Source passage:
--------------------

Here’s a Recipe for Art Career Success: Luck, Talent and Attraction Affirmations. Or Not.
Luck, talent and attraction affirmations? If you’re bound and determined to have success as an artist (and what past-his-prime hippie with no art degree isn’t) you might want to consider just what it takes to make it in the art world. Hard work? Yes, definitely. Perseverance and diligence? Certainly. Rhinohide? Oh, God yes; don’t I know it. And then there’s that other stuff: being lucky, having talent and reciting attraction affirmations, aka manifesting.
Hard work, perseverance and diligence come much easier than the last three requirement(s) for success. What does being lucky even mean? How does one summon luck? Fresh rabbit’s foot anyone? Or perhaps a wishbone, horseshoe and a couple of four leaf clovers in your pocket. You can also try a pocket full of acorns (Norse) or shaking the hand of a chimney sweep (U.K.)

--------------------

Raw records:

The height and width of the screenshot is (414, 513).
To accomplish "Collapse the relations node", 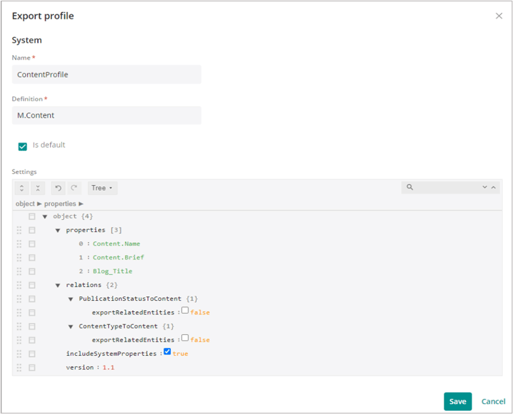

--------------------

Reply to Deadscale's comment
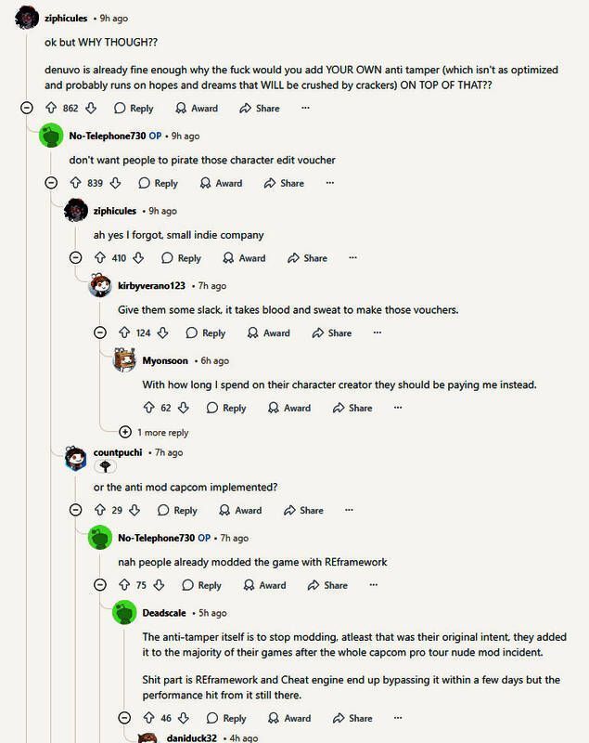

--------------------

Given exercise:
Reproduce verbatim the passage of the essay on art career success above, starting at "Luck, talent and attraction affirmations?" and ending at "affirmations, aka manifesting.".

Finished answer:
Luck, talent and attraction affirmations? If you’re bound and determined to have success as an artist (and what past-his-prime hippie with no art degree isn’t) you might want to consider just what it takes to make it in the art world. Hard work? Yes, definitely. Perseverance and diligence? Certainly. Rhinohide? Oh, God yes; don’t I know it. And then there’s that other stuff: being lucky, having talent and reciting attraction affirmations, aka manifesting.